DIRECTIVE 1: From the Olinghouse fault zone record below, write out the passage between "citation for this" and "05/04/2024 03:45 PM.", inclusive.
DIRECTIVE 2: According to the Olinghouse fault zone record below, who named the Olinghouse fault zone?

TEXT SEGMENT:
Quaternary Fault and Fold Database of the United States

As of January 12, 2017, the USGS maintains a limited number of metadata fields that characterize the Quaternary faults and folds of the United States. For the most up-to-date information, please refer to the interactive fault map.

Olinghouse fault zone (Class A) No. 1668

Last Review Date: 1999-03-26

citation for this record: Adams, K., and Sawyer, T.L., compilers, 1999, Fault number 1668, Olinghouse fault zone, in Quaternary fault and fold database of the United States: U.S. Geological Survey website, https://earthquakes.usgs.gov/hazards/qfaults, accessed 05/04/2024 03:45 PM.

Synopsis	This short nearly continuous sinistral zone has east-northeast-striking intermontane faults in southern Pah Rah Range, from north of Clark Station to about Pierson Canyon, and north-northeast-striking range-front and piedmont faults that continue northeastward to White Hill and into western Dodge Flat. The December 26, 1869 earthquake (estimated M6.7) or an earlier event in 1860 may have ruptured approximately 14 km of the intermontane faults. The sinistral Olinghouse fault zone may be structurally related to the dextral Pyramid Lake fault zone [1669] because they appear to merge near White Horse Canyon on east side of Pah Rah Range. Detailed topical studies of the fault zone, reconnaissance photogeologic mapping, and regional geologic mapping are the sources of data. Trench investigations have not been conducted.
Name comments	Refers to faults mapped by Slemmons (1968, unpublished Reno 1? X 2? sheet), Bonham (1969 #2999), Sanders and Slemmons (1979 #152; 1996 #1229), Bell (1984 #105; 1984 #107), Greene and others (1991 #3487), and Yount and others (1993 #1608) at southern end of Pah Rah Range; named the Olinghouse fault zone by Sanders and Slemmons (1979 #152). Fault ID: Refers to fault R18 (Olinghouse fault zone) of dePolo (1998 #2845).

COLLECTED DATA:
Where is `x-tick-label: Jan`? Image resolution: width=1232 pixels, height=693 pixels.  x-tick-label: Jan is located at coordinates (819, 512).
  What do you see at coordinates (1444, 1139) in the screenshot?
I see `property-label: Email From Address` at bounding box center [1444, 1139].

REPLY 1:
citation for this record: Adams, K., and Sawyer, T.L., compilers, 1999, Fault number 1668, Olinghouse fault zone, in Quaternary fault and fold database of the United States: U.S. Geological Survey website, https://earthquakes.usgs.gov/hazards/qfaults, accessed 05/04/2024 03:45 PM.

REPLY 2: Sanders and Slemmons, in 1979.